AIBU to think that unless you have a migraine so bad that you physically cannot see, or a D&V virus (or something equally as debilitating), taking the day off of work because you don’t feel 100% doesn’t automatically mean you can spend all morning in bed, and not get up and help out with the DC’s?
DH has phoned in work this morning and told them he’s being sick, so he won’t be able to make it in. He hasn’t been sick, he just feels queasy.
Now, we have three DC’s under three who I’m at home with every day, I get up and deal with them all plus all the housework/dinners etc come rain or shine. DH is up and out the house in the mornings before we’re all up, so if I woke up and felt a bit sicky, there’s no way on this earth that I could phone DH up, tell him I feel queasy and expect him to leave work and come back and deal with the kids.
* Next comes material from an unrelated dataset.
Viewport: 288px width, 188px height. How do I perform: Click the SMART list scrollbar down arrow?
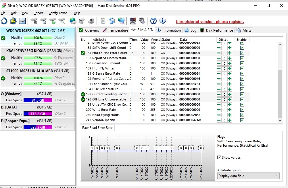tap(280, 121)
I’d have to be vomiting through my eyeballs and shitting blood for that to happen.
He’s phoned in a couple times already this year, the time before today, he had a cold but was insistent it was worse than that, it wasn’t (can I hear typical case of man flu, anyone!?), but he took the day off and stayed in bed til 10. If I woke up feeling like I was coming down with a cold, or even if I was in the throes of a bad one, I’d still have to get up and deal with the kids all day long, I wouldn’t be able to stroll out bed whenever I felt like it.
So, where do I stand with this? We had a quick chat this morning and while I don’t doubt that he does feel sicky, he’s coherent enough and looks fine in himself. I guess I’m annoyed that the working parent can take days off and lounge about in bed for anything ranging from a serious illness, to a cold, but the SAHP has to put up with any manner of lurgy and just get on with it.
What would be an acceptable time to get him up? If I left him be, we wouldn’t see him til lunch time. I think that if both of us are home, we should both try and muck in and help one another out. But I don’t know whether I’m BU or not!